The Kukutesvara Siva Temple or Kukutesvara Temple is a small, 1000-year-old shrine to Shiva located in the "Temple City of India" Bhubaneswar, Orissa.

== History ==

The Kukutesvara Siva temple was constructed during the rule of the Somavamsi dynasty in approximately 975-1000 CE.

Local legends associate the temple with the Kesari dynasty (see East India for context). Located in the Tinimundia chowk which is in the old part of the city, the temple faces eastwards. The principal deity is a Shivalingam resting on a circular yonipitha facing north. The temple continues to be in use and is managed by two priests with events and rituals including Sankranti and abhisheka being observed.

== Construction and statues ==

The main sanctum or vimana of the temple is square, its sides measuring 2.1 metres long; it is 3.8 metres high. The vimana is of old construction while the peripheral jagamohana (entrance hallway) is more recent. The jagamohana is rectangular with sides of 42.6 metres and 26.0 metres. The door to the main sanctum is located on the east and is only 1.16 metres high and 0.5 metres wide. The door lintel includers carvings of the navagrahas, all seated on a lotus.
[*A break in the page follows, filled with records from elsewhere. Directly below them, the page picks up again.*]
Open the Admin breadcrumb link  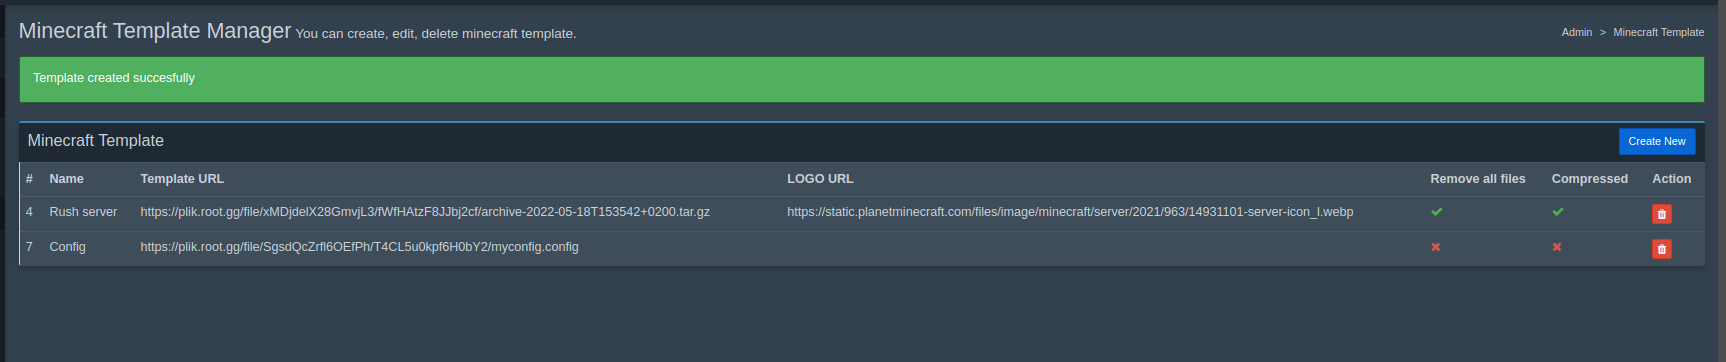1576,32
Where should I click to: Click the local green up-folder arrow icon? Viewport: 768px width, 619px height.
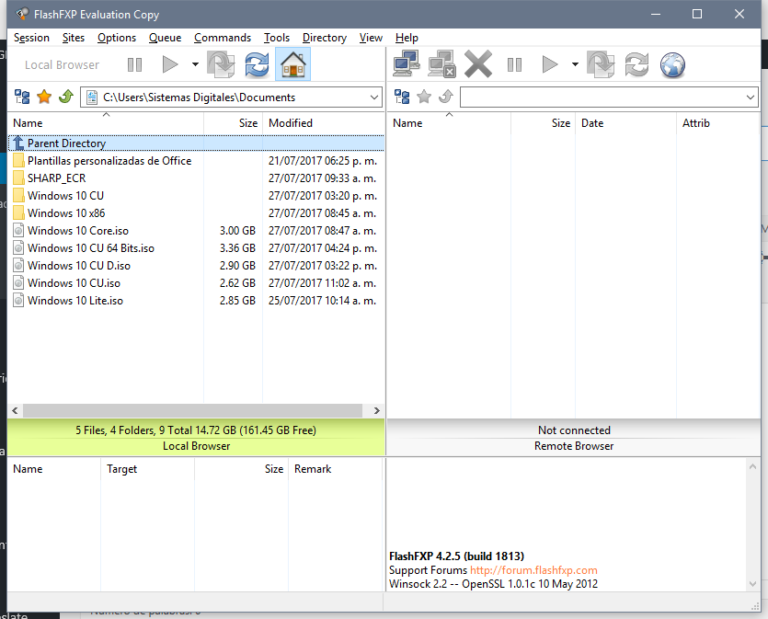[65, 97]
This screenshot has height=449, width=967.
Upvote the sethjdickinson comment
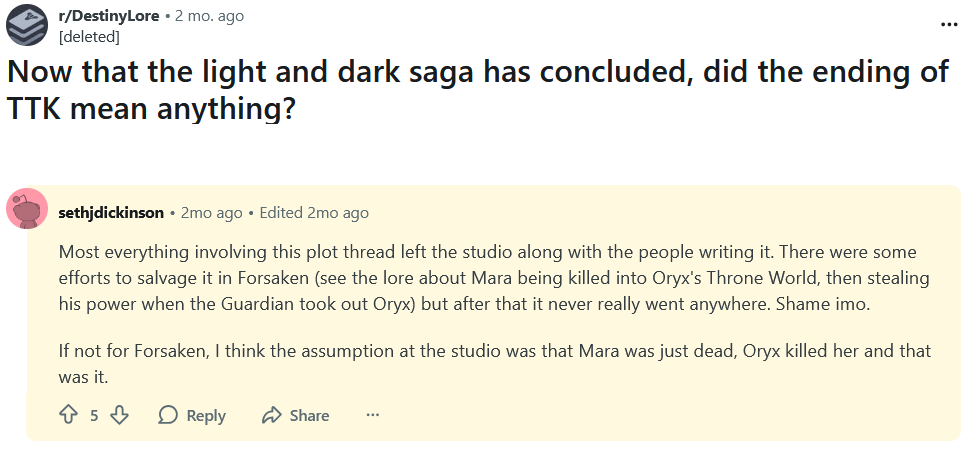[x=69, y=415]
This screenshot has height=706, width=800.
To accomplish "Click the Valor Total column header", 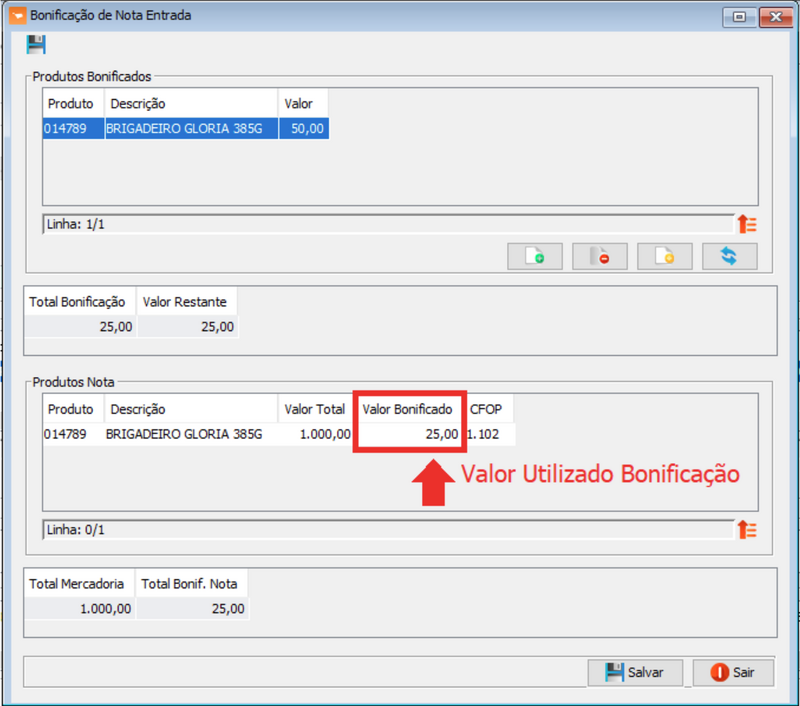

The three other sides of the vimana include parsadevata rahas (niches).

The southern raha houses a four-armed Ganesha holding a japamala (prayer beads) in the upper right arm, a laddu in the upper left arm and a knife in the lower left arm.

The western raha houses Kartikeya (a name of the deity Murugan) who holds his lower right arm in Varada Mudra, a trident and knife in his upper arms and resting his other arm on his mount, a peacock.

The final raha, located in the north, belongs to Shiva's consort Parvati. The deity in this raha, unlike the others, is a more modern addition.

The temple is constructed in typical Kalingan style using fine-grained ochreous sandstone and dry masonry.